Fifty-two women and 38 men were included (sex ratio: 1.4), with a mean age of 33 years (range: 4–73 years). Nine cases concerned pre-pubescent children (under 11 years). Sixty-nine out of 90 patients (77%) had a recurrence-free follow-up of at least 5 years, with a mean follow-up of 9 years (range: 5–19 years). Twenty-one patients (23%) exhibited regional (stage III=12 cases) or distant metastases (stage IV=9 cases; lung, liver, bone, spleen, regional parotid or brain metastases). Among patients with stage III, 10 had lymph node metastases and two in-transit cutaneous metastases. Mean follow-up of patients with a poor course was 4 years (range: 6 months–20 years).

Histopathological review

The ambiguity of the lesion as determined by the first dermatopathologist was confirmed by the panel of three reviewers in all cases. These ambiguous lesions were classified mostly as spitzoid tumors (45/90 cases, 50%), deep penetrating tumors (atypical or raising the question of melanoma simulating a deep penetrating naevus, 10 cases), nevoid melanoma (eight cases), cellular blue nevus or melanoma-simulating cellular blue nevus (seven cases), superficial spreading melanoma with radial growth phase (five cases) or vertical growth phase (three cases), atypical acral tumor (three cases) and other types of atypical nevus (nine cases). The majority of ambiguous melanocytic tumors (49/90, 54%) were diagnosed as ‘favor malignant’ (A+) by the three pathologists (41/49 cases) or by two of the three pathologists (8/49 cases). Thirty-two (32/90, 36%) were diagnosed as ‘favor benign’ (A−) and nine (10%) had a discordant diagnosis (D). These nine discordant cases were recurrence free over a 5-year follow-up. Twenty out of 49 patients (41%) diagnosed as ‘favor malignant’ presented metastases. Among the 32 tumors classified as ‘favor benign’, all had a 5-year recurrence-free follow-up, except one patient with a histological diagnosis of cellular blue nevus presenting with lung metastases. By comparison with outcome, the sensitivity and specificity of histopathological review were, respectively, 95 and 52%. Positive and negative predictive values were 41 and 97%.
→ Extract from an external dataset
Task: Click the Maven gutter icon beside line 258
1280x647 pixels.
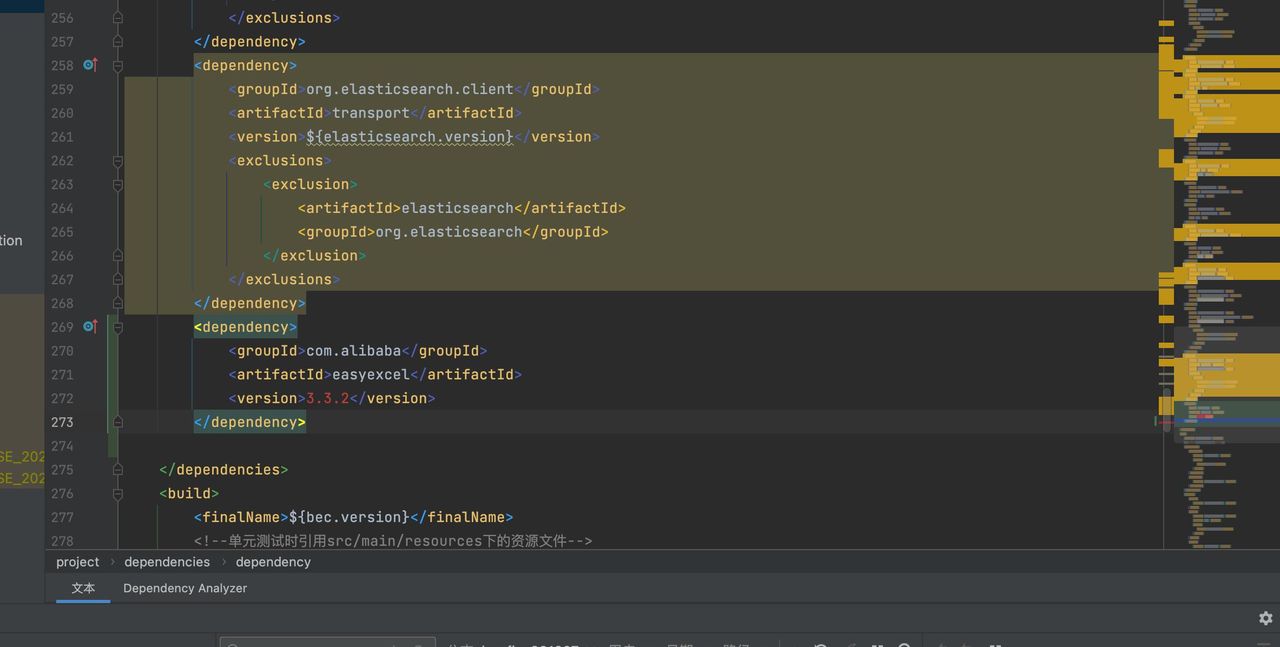Action: [90, 64]
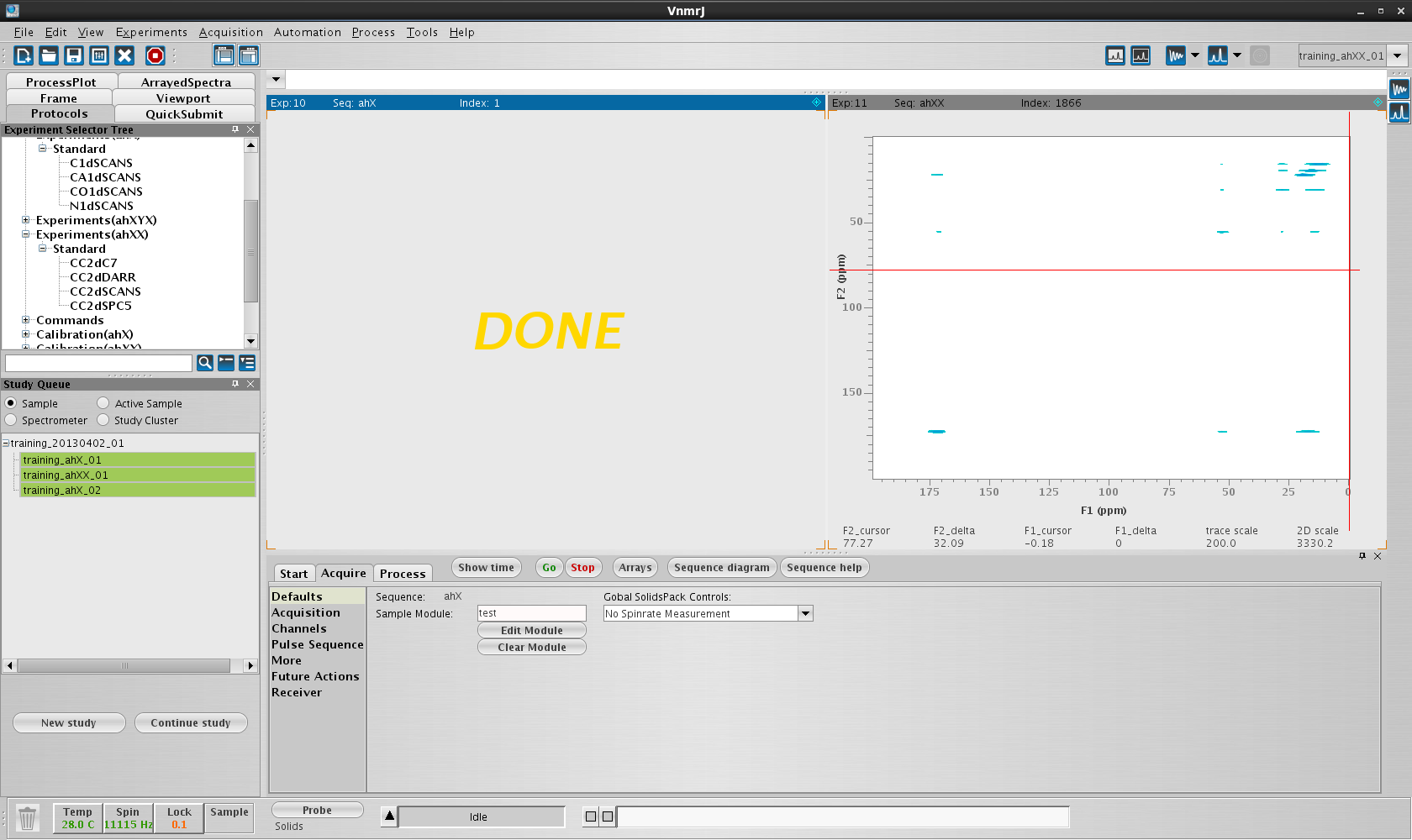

Comparison of FISH results with outcome

Fifty-five out of 69 cases (80%) with 5-year recurrence-free follow-up were FISH negative for all criteria and 14 (20%) were FISH positive for at least one criterion (five cases for one criterion, seven cases for two criteria and two cases for three criteria). Among 21 patients with a secondary tumoral event, nine (43%) were FISH positive (two cases for one criterion, four cases for two criteria and three cases for three criteria). The number of abnormalities was not proportional to the course of the disease. By comparison with outcome, the sensitivity and specificity of this FISH analysis were, respectively, 43 and 80%; positive predictive value and negative predictive value were 39 and 82%, respectively. Survival analysis (Kaplan–Meier method) showed a trend for a worse prognosis for FISH-positive patients (Figure 2), although this did not reach the statistical threshold (P=0.07) in this small series. The sensitivity of FISH in the Spitz tumor group was higher than that in the overall cases (54.5%).

Figure 2
figure 2

Kaplan–Meier curve—survival analysis (fluorescence in situ hybridization (FISH) result vs outcome).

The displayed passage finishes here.